Once you have read the records below, restate them word for word.

▬▬▬▬▬▬

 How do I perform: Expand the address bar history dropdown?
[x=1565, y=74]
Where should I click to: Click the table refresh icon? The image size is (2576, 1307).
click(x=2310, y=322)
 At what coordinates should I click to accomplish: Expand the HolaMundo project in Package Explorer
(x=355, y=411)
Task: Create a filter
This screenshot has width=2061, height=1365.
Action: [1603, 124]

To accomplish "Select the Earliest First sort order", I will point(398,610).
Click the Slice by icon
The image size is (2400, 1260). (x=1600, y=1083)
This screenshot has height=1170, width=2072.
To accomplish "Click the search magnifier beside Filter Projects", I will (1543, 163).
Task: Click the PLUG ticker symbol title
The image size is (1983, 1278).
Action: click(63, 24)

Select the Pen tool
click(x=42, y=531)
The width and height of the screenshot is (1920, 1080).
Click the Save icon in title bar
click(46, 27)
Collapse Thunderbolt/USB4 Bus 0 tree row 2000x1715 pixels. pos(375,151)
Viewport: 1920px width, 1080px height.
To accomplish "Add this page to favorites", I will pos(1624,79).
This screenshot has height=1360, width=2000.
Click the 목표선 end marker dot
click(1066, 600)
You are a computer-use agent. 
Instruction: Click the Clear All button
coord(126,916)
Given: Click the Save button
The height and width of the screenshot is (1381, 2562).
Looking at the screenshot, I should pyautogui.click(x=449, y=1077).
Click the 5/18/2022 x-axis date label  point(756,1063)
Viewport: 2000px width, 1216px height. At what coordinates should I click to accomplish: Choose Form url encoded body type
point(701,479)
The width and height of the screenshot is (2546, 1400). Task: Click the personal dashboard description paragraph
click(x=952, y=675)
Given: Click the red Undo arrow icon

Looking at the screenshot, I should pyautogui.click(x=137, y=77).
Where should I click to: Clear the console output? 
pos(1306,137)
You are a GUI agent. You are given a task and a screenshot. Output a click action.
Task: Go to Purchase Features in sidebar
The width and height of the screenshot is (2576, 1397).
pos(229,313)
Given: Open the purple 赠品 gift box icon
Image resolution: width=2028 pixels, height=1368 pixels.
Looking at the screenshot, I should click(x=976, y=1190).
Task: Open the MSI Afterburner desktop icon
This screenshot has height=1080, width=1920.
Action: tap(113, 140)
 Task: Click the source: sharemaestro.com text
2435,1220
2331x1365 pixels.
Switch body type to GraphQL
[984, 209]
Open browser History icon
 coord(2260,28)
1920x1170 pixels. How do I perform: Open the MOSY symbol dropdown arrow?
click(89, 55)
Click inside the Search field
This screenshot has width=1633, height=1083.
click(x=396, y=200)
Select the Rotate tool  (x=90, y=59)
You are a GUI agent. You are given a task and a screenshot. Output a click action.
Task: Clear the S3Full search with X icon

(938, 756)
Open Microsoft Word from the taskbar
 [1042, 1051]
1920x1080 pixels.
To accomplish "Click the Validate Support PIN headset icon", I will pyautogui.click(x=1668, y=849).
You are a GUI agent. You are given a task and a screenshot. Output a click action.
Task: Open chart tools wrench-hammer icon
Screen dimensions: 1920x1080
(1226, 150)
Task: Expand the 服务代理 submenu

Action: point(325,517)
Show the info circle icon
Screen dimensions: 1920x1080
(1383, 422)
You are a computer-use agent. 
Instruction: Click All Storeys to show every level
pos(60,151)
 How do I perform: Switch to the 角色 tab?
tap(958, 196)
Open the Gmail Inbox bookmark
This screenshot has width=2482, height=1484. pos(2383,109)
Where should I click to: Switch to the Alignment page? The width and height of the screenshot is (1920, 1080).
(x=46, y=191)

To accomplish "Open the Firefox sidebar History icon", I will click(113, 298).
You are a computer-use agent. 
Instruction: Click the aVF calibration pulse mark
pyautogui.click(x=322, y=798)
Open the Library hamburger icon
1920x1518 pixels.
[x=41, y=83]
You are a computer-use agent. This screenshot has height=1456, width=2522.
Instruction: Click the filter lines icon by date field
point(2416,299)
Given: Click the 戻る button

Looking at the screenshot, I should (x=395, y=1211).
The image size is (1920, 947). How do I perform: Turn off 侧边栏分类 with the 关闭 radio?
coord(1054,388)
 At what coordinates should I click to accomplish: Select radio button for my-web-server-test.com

▬▬▬▬▬▬

Answer -
 How do I perform: Expand the address bar history dropdown?
[x=1565, y=74]
Where should I click to: Click the table refresh icon? The image size is (2576, 1307).
click(x=2310, y=322)
 At what coordinates should I click to accomplish: Expand the HolaMundo project in Package Explorer
(x=355, y=411)
Task: Create a filter
This screenshot has width=2061, height=1365.
Action: [1603, 124]

To accomplish "Select the Earliest First sort order", I will point(398,610).
Click the Slice by icon
The image size is (2400, 1260). (x=1600, y=1083)
This screenshot has height=1170, width=2072.
To accomplish "Click the search magnifier beside Filter Projects", I will (1543, 163).
Task: Click the PLUG ticker symbol title
The image size is (1983, 1278).
Action: click(63, 24)

Select the Pen tool
click(x=42, y=531)
The width and height of the screenshot is (1920, 1080).
Click the Save icon in title bar
click(46, 27)
Collapse Thunderbolt/USB4 Bus 0 tree row 2000x1715 pixels. pos(375,151)
Viewport: 1920px width, 1080px height.
To accomplish "Add this page to favorites", I will pos(1624,79).
This screenshot has height=1360, width=2000.
Click the 목표선 end marker dot
click(1066, 600)
You are a computer-use agent. 
Instruction: Click the Clear All button
coord(126,916)
Given: Click the Save button
The height and width of the screenshot is (1381, 2562).
Looking at the screenshot, I should pyautogui.click(x=449, y=1077).
Click the 5/18/2022 x-axis date label  point(756,1063)
Viewport: 2000px width, 1216px height. At what coordinates should I click to accomplish: Choose Form url encoded body type
point(701,479)
The width and height of the screenshot is (2546, 1400). Task: Click the personal dashboard description paragraph
click(x=952, y=675)
Given: Click the red Undo arrow icon

Looking at the screenshot, I should pyautogui.click(x=137, y=77).
Where should I click to: Clear the console output? 
pos(1306,137)
You are a GUI agent. You are given a task and a screenshot. Output a click action.
Task: Go to Purchase Features in sidebar
The width and height of the screenshot is (2576, 1397).
pos(229,313)
Given: Open the purple 赠品 gift box icon
Image resolution: width=2028 pixels, height=1368 pixels.
Looking at the screenshot, I should click(x=976, y=1190).
Task: Open the MSI Afterburner desktop icon
This screenshot has height=1080, width=1920.
Action: tap(113, 140)
 Task: Click the source: sharemaestro.com text
2435,1220
2331x1365 pixels.
Switch body type to GraphQL
[984, 209]
Open browser History icon
 coord(2260,28)
1920x1170 pixels. How do I perform: Open the MOSY symbol dropdown arrow?
click(89, 55)
Click inside the Search field
This screenshot has width=1633, height=1083.
click(x=396, y=200)
Select the Rotate tool  (x=90, y=59)
You are a GUI agent. You are given a task and a screenshot. Output a click action.
Task: Clear the S3Full search with X icon

(938, 756)
Open Microsoft Word from the taskbar
 [1042, 1051]
1920x1080 pixels.
To accomplish "Click the Validate Support PIN headset icon", I will pyautogui.click(x=1668, y=849).
You are a GUI agent. You are given a task and a screenshot. Output a click action.
Task: Open chart tools wrench-hammer icon
Screen dimensions: 1920x1080
(1226, 150)
Task: Expand the 服务代理 submenu

Action: point(325,517)
Show the info circle icon
Screen dimensions: 1920x1080
(1383, 422)
You are a computer-use agent. 
Instruction: Click All Storeys to show every level
pos(60,151)
 How do I perform: Switch to the 角色 tab?
tap(958, 196)
Open the Gmail Inbox bookmark
This screenshot has width=2482, height=1484. pos(2383,109)
Where should I click to: Switch to the Alignment page? The width and height of the screenshot is (1920, 1080).
(x=46, y=191)

To accomplish "Open the Firefox sidebar History icon", I will click(113, 298).
You are a computer-use agent. 
Instruction: Click the aVF calibration pulse mark
pyautogui.click(x=322, y=798)
Open the Library hamburger icon
1920x1518 pixels.
[x=41, y=83]
You are a computer-use agent. This screenshot has height=1456, width=2522.
Instruction: Click the filter lines icon by date field
point(2416,299)
Given: Click the 戻る button

Looking at the screenshot, I should (x=395, y=1211).
The image size is (1920, 947). How do I perform: Turn off 侧边栏分类 with the 关闭 radio?
coord(1054,388)
 At what coordinates should I click to accomplish: Select radio button for my-web-server-test.com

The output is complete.